Suche und Fragen der Teenager in 40 Jahren unverändert – Weniger Verbindlichkeit und Gemeinschaftssinn

 RHEIN-LAHN. (4. Juni 2024) Gleich von drei langjährigen Mitarbeitern in der Jugendarbeit muss sich das evangelische Dekanat Nassauer Land am Freitag, 7. Juni ab 18 Uhr in Braubach verabschieden. Die Dekanatsjugendreferenten Andreas Barth und Torsten Knüppel sowie Gemeindepädagoge Werner Schreiner treten ihren Ruhestand an. Die Abschiedsfeier, zu der das Dekanat einlädt, beginnt um 18 Uhr mit einem Gottesdienst mit Dekanin Kerstin Janott in der Markuskirche (Wilhelmstraße 8); anschließend gibt es einen Empfang mit Imbiss, Musik und Unterhaltung in der Barbarakirche (Rheinstraße 2).
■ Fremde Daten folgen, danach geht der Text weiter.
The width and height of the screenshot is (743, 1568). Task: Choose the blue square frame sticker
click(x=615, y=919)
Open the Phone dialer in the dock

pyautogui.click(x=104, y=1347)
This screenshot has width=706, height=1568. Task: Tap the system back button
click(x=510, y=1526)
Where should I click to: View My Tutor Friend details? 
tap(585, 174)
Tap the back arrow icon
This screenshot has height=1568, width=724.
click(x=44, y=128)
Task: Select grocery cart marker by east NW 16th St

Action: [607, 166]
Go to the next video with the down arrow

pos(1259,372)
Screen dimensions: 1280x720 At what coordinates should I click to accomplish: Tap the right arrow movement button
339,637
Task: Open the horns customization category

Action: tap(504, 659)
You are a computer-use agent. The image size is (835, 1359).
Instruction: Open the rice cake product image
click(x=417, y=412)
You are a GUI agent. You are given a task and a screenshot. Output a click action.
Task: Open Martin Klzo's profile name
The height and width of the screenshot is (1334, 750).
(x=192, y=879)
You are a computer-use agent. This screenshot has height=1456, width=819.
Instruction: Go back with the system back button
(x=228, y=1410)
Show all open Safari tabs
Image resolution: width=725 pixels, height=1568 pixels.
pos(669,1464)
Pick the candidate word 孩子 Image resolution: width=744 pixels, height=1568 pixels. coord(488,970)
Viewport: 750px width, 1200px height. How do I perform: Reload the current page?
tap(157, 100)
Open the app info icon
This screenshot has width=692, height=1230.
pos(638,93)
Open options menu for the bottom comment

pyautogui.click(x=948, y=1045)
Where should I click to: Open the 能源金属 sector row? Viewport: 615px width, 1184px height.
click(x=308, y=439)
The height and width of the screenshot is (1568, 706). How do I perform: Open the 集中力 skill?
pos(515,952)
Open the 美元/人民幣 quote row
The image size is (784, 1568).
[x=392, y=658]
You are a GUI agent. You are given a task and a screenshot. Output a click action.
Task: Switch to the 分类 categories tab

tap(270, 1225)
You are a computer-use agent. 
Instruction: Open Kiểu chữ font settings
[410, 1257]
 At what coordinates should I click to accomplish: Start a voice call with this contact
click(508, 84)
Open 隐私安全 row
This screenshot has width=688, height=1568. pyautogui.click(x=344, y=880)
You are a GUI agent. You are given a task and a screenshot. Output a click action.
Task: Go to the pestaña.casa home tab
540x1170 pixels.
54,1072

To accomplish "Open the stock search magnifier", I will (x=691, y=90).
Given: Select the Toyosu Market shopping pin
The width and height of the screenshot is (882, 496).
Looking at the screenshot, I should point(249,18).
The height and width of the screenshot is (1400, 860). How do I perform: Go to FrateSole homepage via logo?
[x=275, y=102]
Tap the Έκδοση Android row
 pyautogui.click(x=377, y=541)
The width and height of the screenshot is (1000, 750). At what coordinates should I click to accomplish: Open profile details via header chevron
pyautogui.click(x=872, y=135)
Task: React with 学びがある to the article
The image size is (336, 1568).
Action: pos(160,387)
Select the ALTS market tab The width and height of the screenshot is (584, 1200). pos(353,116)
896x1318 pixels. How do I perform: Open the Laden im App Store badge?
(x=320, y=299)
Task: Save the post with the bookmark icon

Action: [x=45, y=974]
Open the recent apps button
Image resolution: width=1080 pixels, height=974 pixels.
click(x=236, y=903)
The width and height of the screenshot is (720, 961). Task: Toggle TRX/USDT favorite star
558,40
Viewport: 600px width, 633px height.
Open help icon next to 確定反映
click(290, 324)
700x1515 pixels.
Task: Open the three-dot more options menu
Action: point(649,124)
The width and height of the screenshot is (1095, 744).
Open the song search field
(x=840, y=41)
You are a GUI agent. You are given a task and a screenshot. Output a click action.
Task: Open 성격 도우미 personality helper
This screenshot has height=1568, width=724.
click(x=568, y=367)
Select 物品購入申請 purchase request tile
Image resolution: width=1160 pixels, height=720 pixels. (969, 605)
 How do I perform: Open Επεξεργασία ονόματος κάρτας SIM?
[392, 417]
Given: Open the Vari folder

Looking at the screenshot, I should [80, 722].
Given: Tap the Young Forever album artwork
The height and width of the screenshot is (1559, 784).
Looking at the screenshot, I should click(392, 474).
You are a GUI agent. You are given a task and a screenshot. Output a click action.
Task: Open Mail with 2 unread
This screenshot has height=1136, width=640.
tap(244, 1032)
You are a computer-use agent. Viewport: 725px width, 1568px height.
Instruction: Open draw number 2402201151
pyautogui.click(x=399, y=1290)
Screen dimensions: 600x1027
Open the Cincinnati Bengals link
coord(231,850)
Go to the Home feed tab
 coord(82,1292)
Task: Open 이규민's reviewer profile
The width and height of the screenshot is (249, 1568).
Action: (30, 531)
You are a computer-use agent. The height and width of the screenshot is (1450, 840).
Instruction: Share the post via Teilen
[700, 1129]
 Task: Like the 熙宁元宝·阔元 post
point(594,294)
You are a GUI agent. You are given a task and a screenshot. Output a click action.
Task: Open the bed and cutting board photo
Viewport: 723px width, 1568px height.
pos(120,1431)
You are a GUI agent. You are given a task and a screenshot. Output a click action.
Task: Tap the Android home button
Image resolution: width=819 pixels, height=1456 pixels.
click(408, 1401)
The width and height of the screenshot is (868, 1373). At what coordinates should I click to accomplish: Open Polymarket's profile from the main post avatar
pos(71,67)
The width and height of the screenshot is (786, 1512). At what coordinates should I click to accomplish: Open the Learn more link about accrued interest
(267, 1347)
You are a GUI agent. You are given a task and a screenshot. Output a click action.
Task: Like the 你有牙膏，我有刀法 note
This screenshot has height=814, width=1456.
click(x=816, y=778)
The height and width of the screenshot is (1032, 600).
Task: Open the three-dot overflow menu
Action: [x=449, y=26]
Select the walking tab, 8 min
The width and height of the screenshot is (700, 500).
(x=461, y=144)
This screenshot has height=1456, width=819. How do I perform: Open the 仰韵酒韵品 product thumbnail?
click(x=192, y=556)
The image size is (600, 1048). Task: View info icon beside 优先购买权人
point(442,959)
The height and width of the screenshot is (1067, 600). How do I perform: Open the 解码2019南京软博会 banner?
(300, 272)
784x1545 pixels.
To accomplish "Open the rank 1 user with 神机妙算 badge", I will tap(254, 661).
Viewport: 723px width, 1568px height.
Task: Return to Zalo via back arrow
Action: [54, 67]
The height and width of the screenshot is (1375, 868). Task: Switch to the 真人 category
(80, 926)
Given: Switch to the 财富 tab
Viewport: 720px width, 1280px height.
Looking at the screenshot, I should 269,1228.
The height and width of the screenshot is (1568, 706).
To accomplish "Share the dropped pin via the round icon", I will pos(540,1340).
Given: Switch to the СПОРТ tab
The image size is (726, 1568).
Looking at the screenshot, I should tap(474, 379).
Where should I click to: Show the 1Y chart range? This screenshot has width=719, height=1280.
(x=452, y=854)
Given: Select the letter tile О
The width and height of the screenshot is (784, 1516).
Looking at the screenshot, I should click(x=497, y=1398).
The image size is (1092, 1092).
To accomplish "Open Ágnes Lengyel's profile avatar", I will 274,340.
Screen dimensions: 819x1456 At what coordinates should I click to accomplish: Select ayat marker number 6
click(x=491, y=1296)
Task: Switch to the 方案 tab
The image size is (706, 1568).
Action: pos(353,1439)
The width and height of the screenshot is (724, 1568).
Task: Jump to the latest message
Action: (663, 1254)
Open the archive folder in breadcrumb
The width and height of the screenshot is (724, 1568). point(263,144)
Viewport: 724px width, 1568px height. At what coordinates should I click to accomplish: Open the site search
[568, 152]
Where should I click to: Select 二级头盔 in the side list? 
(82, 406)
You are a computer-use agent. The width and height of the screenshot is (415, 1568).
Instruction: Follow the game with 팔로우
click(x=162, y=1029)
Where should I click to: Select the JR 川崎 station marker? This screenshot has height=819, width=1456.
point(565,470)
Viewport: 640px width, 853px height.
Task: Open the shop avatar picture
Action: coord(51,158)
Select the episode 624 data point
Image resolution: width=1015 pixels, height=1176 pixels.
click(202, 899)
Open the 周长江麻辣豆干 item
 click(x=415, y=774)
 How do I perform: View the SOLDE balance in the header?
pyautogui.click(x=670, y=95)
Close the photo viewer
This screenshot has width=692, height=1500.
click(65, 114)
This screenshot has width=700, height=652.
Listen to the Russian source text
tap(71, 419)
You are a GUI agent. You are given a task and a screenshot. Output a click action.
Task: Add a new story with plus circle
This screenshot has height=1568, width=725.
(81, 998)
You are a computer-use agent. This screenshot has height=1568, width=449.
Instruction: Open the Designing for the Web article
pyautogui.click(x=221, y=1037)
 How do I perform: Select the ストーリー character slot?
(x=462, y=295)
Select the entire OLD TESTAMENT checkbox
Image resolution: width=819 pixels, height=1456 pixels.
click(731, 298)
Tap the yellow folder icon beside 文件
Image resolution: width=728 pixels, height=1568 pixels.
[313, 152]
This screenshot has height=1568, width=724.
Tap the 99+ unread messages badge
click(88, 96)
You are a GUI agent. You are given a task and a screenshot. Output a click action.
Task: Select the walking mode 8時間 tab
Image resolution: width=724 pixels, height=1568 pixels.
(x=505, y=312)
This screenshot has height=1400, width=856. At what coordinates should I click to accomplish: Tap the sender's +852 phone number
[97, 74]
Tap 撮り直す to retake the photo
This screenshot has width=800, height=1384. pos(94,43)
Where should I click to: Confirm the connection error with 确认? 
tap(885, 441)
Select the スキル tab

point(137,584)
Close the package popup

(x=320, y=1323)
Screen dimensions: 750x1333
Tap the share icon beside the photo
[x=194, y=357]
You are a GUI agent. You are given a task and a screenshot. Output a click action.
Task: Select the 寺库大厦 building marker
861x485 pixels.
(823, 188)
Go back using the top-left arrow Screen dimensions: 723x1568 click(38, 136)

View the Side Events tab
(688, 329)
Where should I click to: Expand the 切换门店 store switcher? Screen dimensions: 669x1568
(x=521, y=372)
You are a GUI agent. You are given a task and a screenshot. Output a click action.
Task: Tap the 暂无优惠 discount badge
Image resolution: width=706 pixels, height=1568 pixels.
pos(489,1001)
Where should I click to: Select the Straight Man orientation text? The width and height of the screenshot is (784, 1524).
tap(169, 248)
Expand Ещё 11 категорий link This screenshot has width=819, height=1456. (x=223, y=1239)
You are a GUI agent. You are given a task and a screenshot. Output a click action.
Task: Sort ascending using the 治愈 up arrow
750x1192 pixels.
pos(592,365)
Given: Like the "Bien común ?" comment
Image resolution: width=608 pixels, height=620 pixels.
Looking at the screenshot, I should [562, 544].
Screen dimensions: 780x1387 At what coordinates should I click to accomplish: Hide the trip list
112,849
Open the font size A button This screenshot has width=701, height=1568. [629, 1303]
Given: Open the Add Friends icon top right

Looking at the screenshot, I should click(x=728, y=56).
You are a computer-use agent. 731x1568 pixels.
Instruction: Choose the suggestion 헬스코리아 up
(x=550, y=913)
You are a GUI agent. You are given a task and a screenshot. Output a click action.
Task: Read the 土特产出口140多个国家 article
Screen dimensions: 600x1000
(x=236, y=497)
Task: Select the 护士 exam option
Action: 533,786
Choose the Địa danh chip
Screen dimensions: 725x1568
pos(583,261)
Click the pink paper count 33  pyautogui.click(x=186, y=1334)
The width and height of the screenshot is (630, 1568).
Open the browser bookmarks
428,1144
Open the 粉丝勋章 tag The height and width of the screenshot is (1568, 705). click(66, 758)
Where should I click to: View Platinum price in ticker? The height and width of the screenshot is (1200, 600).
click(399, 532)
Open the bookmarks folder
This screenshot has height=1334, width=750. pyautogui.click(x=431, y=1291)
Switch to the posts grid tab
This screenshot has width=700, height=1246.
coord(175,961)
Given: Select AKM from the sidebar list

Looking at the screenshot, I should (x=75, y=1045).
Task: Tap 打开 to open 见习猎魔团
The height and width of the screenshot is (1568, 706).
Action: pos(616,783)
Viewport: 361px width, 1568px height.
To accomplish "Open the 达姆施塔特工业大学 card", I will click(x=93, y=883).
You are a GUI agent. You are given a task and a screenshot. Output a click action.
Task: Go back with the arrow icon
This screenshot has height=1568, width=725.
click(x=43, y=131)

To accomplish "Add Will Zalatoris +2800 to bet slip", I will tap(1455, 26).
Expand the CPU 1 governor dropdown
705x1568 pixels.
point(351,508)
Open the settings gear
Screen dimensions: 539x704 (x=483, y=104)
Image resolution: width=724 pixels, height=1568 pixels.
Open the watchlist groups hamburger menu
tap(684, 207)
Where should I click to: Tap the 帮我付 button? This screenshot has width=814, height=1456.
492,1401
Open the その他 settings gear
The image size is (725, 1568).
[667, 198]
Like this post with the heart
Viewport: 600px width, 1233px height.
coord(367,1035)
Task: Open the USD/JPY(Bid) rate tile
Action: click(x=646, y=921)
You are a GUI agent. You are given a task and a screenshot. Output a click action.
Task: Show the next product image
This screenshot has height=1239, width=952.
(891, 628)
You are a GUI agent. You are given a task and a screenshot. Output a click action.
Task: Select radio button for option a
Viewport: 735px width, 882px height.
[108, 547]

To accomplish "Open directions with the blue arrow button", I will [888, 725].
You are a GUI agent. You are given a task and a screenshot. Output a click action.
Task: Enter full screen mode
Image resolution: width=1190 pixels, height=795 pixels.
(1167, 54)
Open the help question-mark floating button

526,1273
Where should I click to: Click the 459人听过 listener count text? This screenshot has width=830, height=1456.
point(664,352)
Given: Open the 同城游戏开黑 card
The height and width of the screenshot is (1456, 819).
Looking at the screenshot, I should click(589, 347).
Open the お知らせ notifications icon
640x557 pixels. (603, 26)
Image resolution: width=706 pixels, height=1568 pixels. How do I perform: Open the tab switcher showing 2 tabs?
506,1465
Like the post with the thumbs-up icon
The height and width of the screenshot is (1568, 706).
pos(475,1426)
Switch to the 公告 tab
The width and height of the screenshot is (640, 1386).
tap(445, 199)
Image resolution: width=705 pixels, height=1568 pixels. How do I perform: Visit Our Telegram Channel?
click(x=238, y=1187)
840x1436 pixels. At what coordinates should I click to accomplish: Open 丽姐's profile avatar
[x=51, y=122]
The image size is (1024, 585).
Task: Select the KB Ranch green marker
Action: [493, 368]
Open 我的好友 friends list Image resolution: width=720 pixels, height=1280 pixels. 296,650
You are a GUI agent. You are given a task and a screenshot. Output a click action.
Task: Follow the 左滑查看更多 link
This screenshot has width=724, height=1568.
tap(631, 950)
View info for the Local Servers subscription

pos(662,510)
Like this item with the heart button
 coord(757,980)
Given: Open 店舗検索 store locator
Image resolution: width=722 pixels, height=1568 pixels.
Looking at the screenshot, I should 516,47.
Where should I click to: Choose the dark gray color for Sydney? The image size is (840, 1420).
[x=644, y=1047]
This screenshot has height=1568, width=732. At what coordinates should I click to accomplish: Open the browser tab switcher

Andreas Barth wollte ursprünglich Bewährungshelfer werden. Doch dann verschloss ihm Gott („Ich kann es rückblickend gar nicht anders beschreiben“) diese Tür und öffnete die zu seinem liebsten Hobby, das er in seiner damaligen Kirchengemeinde Nierstein noch ehrenamtlich ausübte, der Jugendarbeit. 1984 startete er als Dekanatsjugendreferent im ehemaligen Dekanat Nassau. Nach der Fusion der drei Rhein-Lahn-Dekanate und seiner Wahl zum Vorsitzenden der Mitarbeitervertretung, verblieb ihm zwar nur noch ein Viertel seines Dienstauftrages, den er aber mit ganzem Herzen fortführte.„40 intensive und sinnvolle Berufsjahre hat mir die Arbeit beschert“, so sein Resümee.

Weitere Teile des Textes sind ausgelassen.